If I remember rightly, listening on the radio, Brian Deane spurned several clear-cut chances to thwart Leeds. He would later join the Elland Road club but had played a big part in getting them over the line here. It left United facing the inevitable with two games to go and preparing for a contest at the worst place on earth to be at that moment in time, at Anfield.
The home fans among the 38,669 in attendance mocked their rivals throughout, knowing our race was run. Watching it on TV alongside Liverpool supporters was horrible but it must have been totally unbearable for those in the away end that day. The hosts made the most of the opportunity to compound the agony and Ian Rush, who had never scored against us, took only 12 minutes to put them ahead. Even that satisfying stat, and something used to downplay his other achievements, had been shot down.
Liverpool won comfortably, 2-0 in the end, but the second half appeared to last an eternity. The wait for a league title was now a quarter of a century, 25 years, and it had never appeared further away, to me anyway. Would we ever be top dogs in the country again?
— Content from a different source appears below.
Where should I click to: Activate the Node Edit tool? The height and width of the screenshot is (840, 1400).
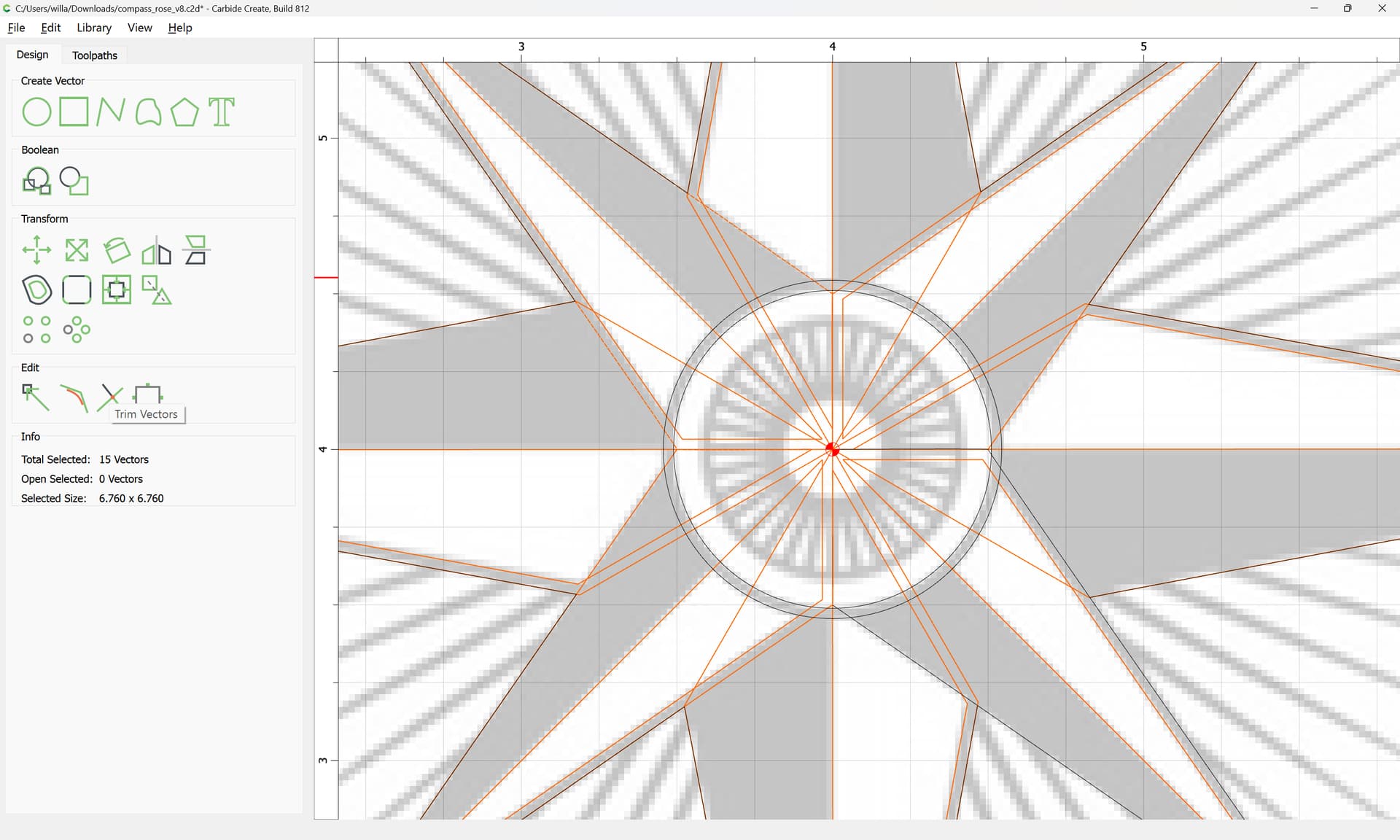click(36, 397)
I'm sure the mental scars from that day are still with me and it is why I dread United going to Anfield, despite everything that has happened since. Sir Alex tells the story of using that adversity to bounce back even stronger, a trait I find remarkable in him and his teams, but, at the time, it was the cruellest of blows and a chastening experience.
So I never actually look forward to this fixture. Yet winning it, as we have done 12 times since 1992, is the sweetest thing imaginable and only partly because of that nadir 25 years ago. Let's hope for a positive outcome on Saturday.
The opinions in this story are personal to the author and do not necessarily reflect the views of Manchester United Football Club.